Modern organised retail will be helpful in containing inflation and allowing foreign direct investment (FDI) in multi-brand retail leads to development of back-end infrastructure that will benefit farmers, according to C Rangarajan, Chairman of the Economic Advisory Council to the Prime Minister.
"Modern retail has been found to offer better prices to consumers than traditional retail, thus helping to contain inflation," he said in his inaugural address at a seminar on 'Organised Retailing vis-a-vis Farm Economy of India' held here on Friday.
According to Rangarajan, the decision to allow FDI in multi-brand retail would give a substantial boost to the retail sector. It would also lead to growth in related infrastructure as 50 per cent of the total investment brought in has to be invested in back-end infrastructure.
He said the fear that allowing FDI could result in large-scale replacement of small retailers was misplaced. "India is a vast country. There will be place for both large retailers and small farmers," he added.
On the flip side, Rangarajan pointed out, kirana, small and marginal traders would be affected once the share of the overall modern retail in food reached 25-30 per cent.

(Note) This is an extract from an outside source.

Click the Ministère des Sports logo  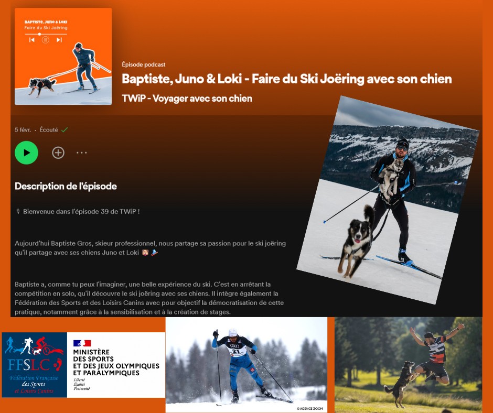[x=116, y=365]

However, he said, these kirana stores and street hawkers could become a part of the modern retail change story if they could be assimilated into organised retail or upgraded through infusion
of capital and better training. They could also organise themselves through franchises.
Speaking to mediapersons, he said the FDI proposals in the retail sector were expected to be received in the next few months. At present, it was not known how much FDI would flow into the retail sector in the country.

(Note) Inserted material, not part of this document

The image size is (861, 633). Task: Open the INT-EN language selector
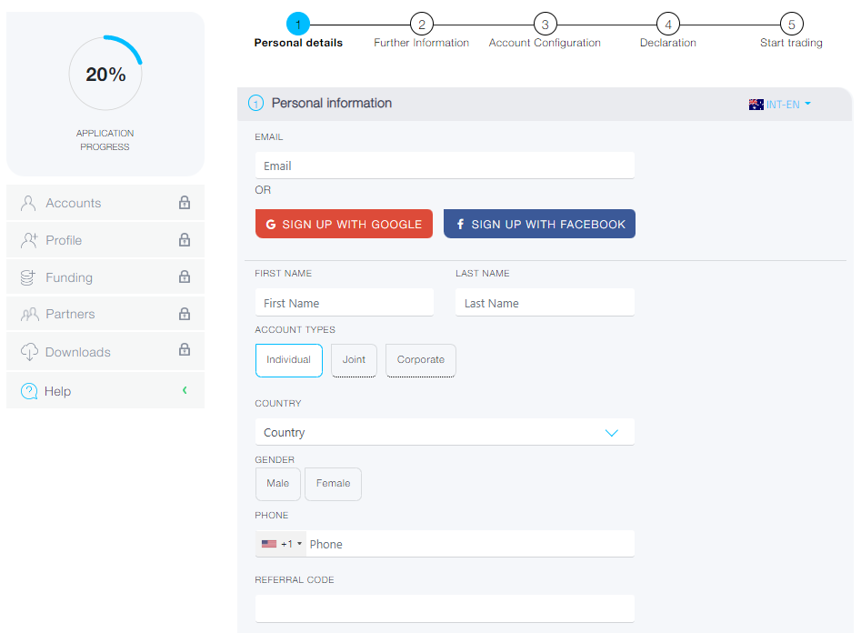[x=780, y=105]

Better growth rate next year
With the government going into the reform mode, Rangarajan expects the growth rate next year to be better than the current year's projected rate of 6.7 per cent.
"Growth rate will improve over what we see in the current year. In the 12th Five Year Plan,we have projected a growth rate of 8.2 per cent, which means that the growth rate in the final year of the Plan period should be around 9 per cent," he said.

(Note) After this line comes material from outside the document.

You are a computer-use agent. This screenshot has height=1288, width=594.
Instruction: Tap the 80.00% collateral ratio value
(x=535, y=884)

Diesel price hike to push up price index
Rangarajan said the immediate impact of hike in any administered price, including diesel, would jack up the price index. He, however, justified the recent diesel price hike by Rs 5 a litre saying in the absence of such a measure the fiscal deficit would be higher. "Over the medium-term, it is the best thing to do. The attempt is to keep the fiscal deficit as close as possible to what is indicated in the Budget," he said.
He said the current account deficit would decline to 3.5 per cent of the GDP this year from 4.2 per cent last year. Gold imports were expected to be lower this year. The coal imports would also decline on account of an increase in domestic production.